Dhiren Patel, PharmD, CDE, BC-ADM, BCACP: Welcome to this Medical Economics® Around the Practice program titled “Insulin Therapy in Type 2 Diabetes.” I am Dhiren Patel, an adjunct associate professor of pharmacy practice at the Massachusetts College of Pharmacy in Boston, Massachusetts and an endocrine clinical pharmacy specialist at the VA [Veterans Affairs] Boston Healthcare System.
Joining me in this discussion are Dr Stephen A. Brunton, a family physician and the executive director of the Primary Care Metabolic Group in Charlotte, North Carolina, and the editor in chief of the ADA’s [American Diabetes Association’s] primary care journal, Clinical Diabetes; Dr Bob Busch, the director of clinical research and a practicing endocrinologist at Albany Medical College Faculty Practice in Albany, New York; and Diana Isaacs, a clinical pharmacy specialist and the continuous glucose monitoring program coordinator at the Cleveland Clinic Diabetes Center in Cleveland, Ohio. Welcome, everyone. Let’s begin.
Stephen A. Brunton, MD, FAAFP: Thank you.
Robert Busch, MD: Thanks.
Dhiren Patel, PharmD, CDE, BC-ADM, BCACP: Dr Brunton, before we dive into talking about insulin therapy and type 2 diabetes, could you start us off and walk us through a bit about the pathophysiology of type 2 diabetes?
Stephen A. Brunton, MD, FAAFP: You probably led off with me because I’m obviously the oldest person here. It’s been a real evolution in our understanding of the pathophysiology. We initially focused on the beta cell and thought that it was all just about how there was not enough insulin being produced by the pancreas and by the beta cell. Our attention then started turning more to insulin resistance and how, in fact, there was not enough insulin being produced to overcome the resistance that we’re seeing, so you eventually see a decline in the beta cell because it’s unable to maintain and overcome the resistance. We started to see a rise in postprandial glucose as an effect of that.

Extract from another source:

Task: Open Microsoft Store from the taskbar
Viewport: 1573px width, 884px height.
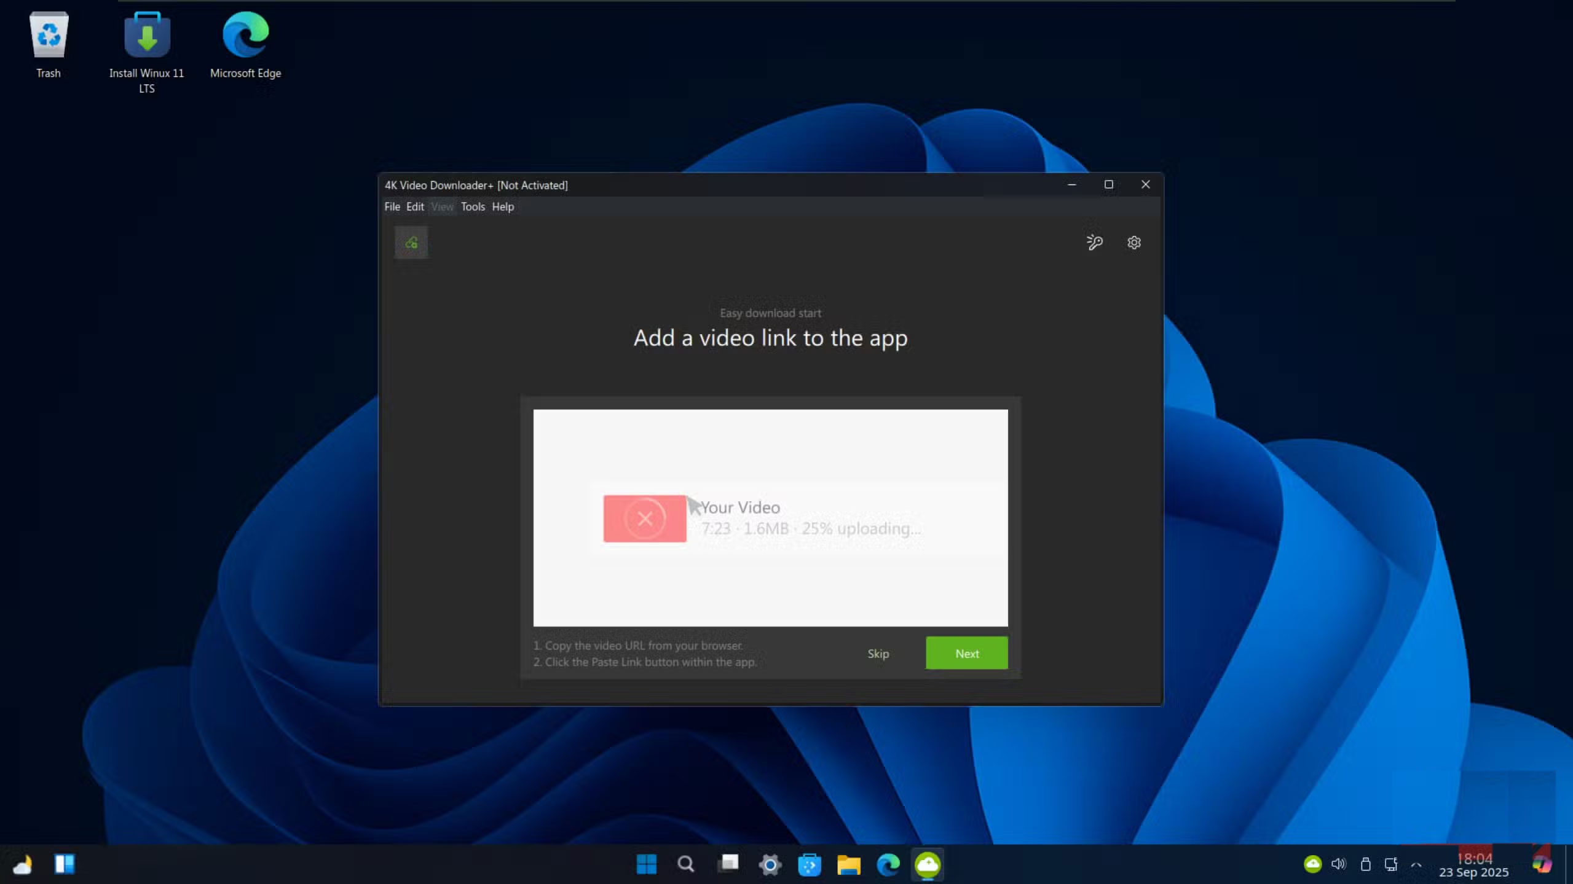Action: [x=809, y=864]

We now understand that there are a number of different pathophysiological core defects. It’s probably Ralph DeFronzo who first came out with a fantastic lecture in 2008 that talked about the ominous octet. I’ll talk about it in a second, but we are thinking that there are probably way more than 8 defects. There are probably either the egregious 11, or some people say that there are 18 different defects. As our understanding changes, we’ll be looking at what is really going on. It’s a complex issue. The ominous octet though probably gives us the best understanding of the pathophysiology.
We start with the pancreas, and we’ve got the alpha cell as well as the beta cell. There’s too much glucagon being produced. We still have the periphery with the muscle and insulin resistance, but then we also have to look at the fat. The metabolism is occurring, so we get increased free fatty acids that worsen insulin resistance. We look at the kidney. The kidney has much more focus in terms of increased glucose reabsorption. We then look at the intestines and the intestines’ role in terms of incretin production; even incretin resistance is part of it. We then of course have the brain where there may be a decrease in thalamic signal. Frankly, we have 8 core defects that we understand right now.
Dhiren Patel, PharmD, CDE, BC-ADM, BCACP: That makes sense. On the comment you made earlier about the ominous octet evolving, we’re hearing more about the microbiome in the gut. There are so many things that we don’t understand, but we definitely know that there are a lot of patients who have diabetes here in the US [United States]. It may be over 30 million. If we look at the pipeline of people with prediabetes, then there may be another 86 million.